- _EXERCISE AIM_: Please collect each line of the listing below that contains the word "button", and copy those lines in full.
──────────────────────────────
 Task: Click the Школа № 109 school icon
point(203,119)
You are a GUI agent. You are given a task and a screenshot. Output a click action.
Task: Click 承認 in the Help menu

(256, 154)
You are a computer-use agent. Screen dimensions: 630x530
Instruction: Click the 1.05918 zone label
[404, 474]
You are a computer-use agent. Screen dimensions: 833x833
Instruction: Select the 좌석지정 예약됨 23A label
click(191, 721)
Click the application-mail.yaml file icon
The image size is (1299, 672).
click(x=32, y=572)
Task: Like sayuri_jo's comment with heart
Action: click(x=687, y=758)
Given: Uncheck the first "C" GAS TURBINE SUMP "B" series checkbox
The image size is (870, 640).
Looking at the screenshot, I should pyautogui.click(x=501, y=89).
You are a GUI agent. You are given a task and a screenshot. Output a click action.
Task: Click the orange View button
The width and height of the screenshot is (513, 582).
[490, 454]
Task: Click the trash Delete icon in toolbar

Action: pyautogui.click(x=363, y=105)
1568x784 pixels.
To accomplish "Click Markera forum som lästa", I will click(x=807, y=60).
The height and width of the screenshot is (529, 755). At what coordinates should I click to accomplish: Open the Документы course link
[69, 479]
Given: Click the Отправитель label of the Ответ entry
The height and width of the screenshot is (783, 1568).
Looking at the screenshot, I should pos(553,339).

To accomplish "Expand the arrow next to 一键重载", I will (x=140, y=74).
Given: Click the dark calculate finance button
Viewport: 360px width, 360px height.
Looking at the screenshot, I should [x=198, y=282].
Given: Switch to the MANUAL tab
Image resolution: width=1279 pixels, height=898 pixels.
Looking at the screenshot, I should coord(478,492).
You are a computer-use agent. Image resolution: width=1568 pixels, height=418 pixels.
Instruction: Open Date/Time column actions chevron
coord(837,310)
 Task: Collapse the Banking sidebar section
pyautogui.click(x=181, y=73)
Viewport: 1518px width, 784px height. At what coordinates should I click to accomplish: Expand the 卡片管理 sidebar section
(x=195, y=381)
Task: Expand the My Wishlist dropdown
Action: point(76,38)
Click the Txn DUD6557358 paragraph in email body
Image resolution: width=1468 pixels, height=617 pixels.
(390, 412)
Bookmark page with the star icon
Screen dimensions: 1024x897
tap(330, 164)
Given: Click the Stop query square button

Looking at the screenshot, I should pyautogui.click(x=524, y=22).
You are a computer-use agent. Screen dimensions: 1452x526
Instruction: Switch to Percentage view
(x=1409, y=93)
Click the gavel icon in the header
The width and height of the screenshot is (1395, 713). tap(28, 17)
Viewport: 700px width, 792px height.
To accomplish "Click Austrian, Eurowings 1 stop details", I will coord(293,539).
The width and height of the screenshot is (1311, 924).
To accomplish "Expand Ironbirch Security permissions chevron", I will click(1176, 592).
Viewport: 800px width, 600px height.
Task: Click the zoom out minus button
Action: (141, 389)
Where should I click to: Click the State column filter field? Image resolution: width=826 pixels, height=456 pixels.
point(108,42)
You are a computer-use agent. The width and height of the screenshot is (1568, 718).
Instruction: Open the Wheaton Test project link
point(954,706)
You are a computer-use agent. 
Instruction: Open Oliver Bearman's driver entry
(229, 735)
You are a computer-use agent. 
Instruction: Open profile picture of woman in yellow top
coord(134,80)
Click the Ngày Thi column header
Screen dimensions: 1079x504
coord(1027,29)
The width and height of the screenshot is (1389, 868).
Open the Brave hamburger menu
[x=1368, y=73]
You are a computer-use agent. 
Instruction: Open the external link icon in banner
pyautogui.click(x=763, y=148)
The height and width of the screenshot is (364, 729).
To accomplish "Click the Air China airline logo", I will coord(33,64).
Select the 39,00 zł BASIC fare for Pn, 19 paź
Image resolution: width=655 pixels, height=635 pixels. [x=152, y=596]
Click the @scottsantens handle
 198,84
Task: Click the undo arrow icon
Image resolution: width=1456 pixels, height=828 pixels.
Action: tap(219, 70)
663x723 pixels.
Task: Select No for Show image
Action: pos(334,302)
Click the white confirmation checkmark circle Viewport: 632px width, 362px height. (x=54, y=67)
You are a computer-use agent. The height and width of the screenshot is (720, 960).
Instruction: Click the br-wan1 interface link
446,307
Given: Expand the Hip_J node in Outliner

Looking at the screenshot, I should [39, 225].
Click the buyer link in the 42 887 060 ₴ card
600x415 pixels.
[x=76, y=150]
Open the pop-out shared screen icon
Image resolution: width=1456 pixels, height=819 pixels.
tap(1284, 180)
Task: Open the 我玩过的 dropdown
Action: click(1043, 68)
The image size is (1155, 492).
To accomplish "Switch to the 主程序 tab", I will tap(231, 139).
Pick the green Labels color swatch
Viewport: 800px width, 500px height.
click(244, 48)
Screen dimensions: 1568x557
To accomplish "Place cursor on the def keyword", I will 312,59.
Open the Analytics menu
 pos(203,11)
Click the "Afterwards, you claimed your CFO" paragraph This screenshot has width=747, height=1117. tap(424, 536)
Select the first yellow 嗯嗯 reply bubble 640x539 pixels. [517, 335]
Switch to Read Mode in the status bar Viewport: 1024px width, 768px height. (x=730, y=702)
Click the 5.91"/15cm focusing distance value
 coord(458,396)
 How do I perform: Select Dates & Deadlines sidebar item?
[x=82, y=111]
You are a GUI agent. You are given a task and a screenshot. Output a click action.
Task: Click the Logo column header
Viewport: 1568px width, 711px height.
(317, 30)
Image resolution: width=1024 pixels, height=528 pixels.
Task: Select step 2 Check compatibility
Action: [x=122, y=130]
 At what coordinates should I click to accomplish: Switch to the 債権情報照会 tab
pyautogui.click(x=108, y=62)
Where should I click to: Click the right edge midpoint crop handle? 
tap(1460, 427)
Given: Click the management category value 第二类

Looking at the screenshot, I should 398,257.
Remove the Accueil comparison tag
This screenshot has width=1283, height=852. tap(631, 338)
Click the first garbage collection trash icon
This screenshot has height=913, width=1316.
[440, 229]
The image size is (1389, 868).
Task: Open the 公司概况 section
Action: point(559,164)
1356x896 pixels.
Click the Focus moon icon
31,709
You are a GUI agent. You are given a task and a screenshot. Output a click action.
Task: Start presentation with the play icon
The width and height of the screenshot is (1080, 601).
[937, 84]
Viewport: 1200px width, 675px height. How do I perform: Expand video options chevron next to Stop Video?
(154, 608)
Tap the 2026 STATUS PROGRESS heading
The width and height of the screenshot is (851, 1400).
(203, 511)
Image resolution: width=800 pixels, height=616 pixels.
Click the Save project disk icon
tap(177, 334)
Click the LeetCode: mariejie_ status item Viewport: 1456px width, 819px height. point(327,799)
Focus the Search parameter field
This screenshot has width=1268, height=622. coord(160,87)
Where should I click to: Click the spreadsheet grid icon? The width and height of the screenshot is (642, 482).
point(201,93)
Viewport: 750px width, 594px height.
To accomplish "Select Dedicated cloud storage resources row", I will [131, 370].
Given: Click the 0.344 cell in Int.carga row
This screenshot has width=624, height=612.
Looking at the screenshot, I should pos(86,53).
──────────────────────────────
- _SOLUTION FOR THIS PROBLEM_:
Task: Click the orange View button
Given: Click the dark calculate finance button
Given: Click the Stop query square button
Task: Click the zoom out minus button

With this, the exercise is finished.